-- Text segment --
== == ==
So that is what I did, waiting for the light gray screen to change. I waited until my finger started to ache and nearly 30 minutes had passed with no hope.
In my childhood, the computer was touted as the next great invention. It would free the working world from hard labor and repetitive tasks. Bill Gates and Steve Jobs were heralded as the next Messiahs.
In many ways, the computer did revolutionize the world. Nearly every aspect of our lives is directly affected by a microprocessor. Our lives are easier, more productive and more enjoyable.
But I couldn’t help but wonder as I stared blankly into the insides of the ailing computer Thursday how our lives are in many ways more frustrating, nerve-wracking and confusing as a result of these devices that make life easier when they work but cause great consternation when they don’t.
If my experience is correct, these revolutionary devices don’t work, at least the way we expect them to, a lot of the time.
Each day this week, I encountered someone this week who expressed frustration because a camera wouldn’t work, an email wouldn’t send, a word-processing program wouldn’t print correctly and a phone started playing three songs at once.
All of those problems were relatively minor and easily fixed. So too are most computer problems in the world. In each case, I tried to offer what assistance I could.
Admittedly, I am a bit of a computer nerd. I grew with a personal computer in my bedroom. I pored over magazines filled with computer programming languages and went to the International Science Fair by creating a computer that could see and recognizes shapes and letters.
Minor computer problems don’t faze me. I have learned from experience that the biggest tools to solving most technical problems are patience, a focused mind and the ability to stay calm.
== == ==
-- Data segment --
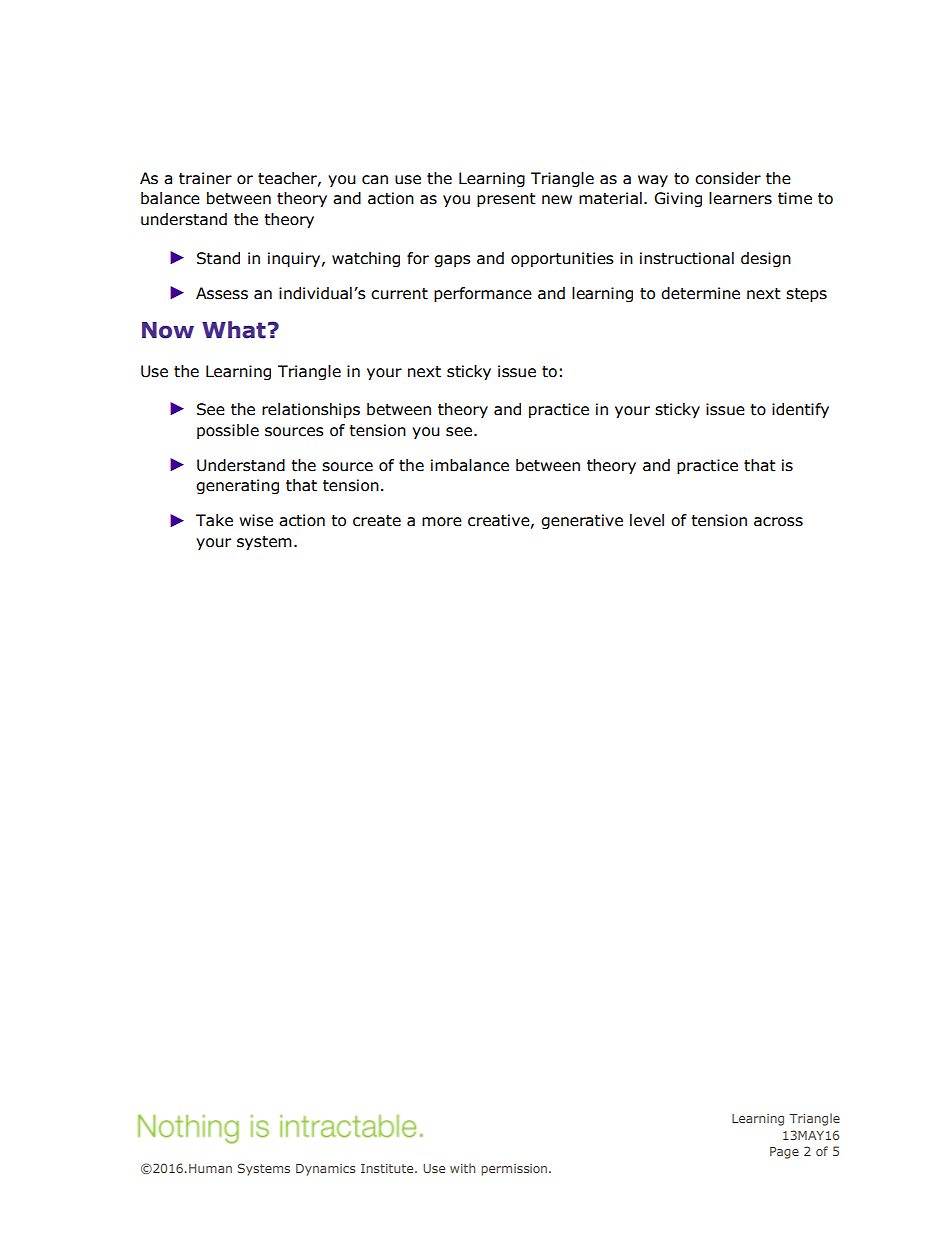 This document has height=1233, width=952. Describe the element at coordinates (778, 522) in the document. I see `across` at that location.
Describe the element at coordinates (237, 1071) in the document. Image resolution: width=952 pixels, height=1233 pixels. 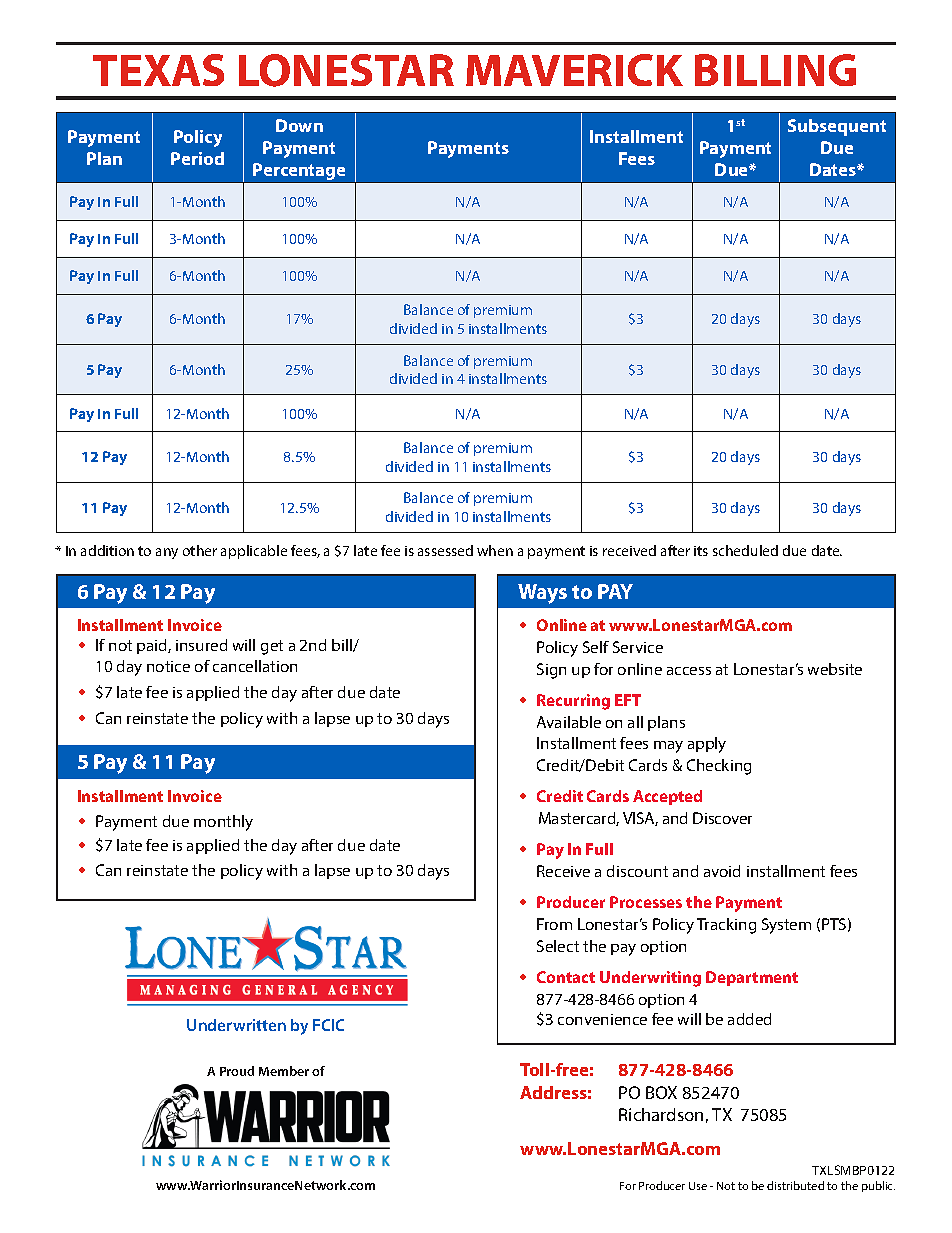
== == ==
-- Task --
Mark each statement below yes or no according to the text about computer frustrations, and quote the words from the text that settle it.
1. The writer waited nearly 30 minutes for the screen to change.
2. The problems people brought up during the week were hard to fix.
3. Minor computer problems upset the writer.

-- Exercise response --
1. Yes: "nearly 30 minutes had passed with no hope."
2. No: "All of those problems were relatively minor and easily fixed."
3. No: "Minor computer problems don’t faze me."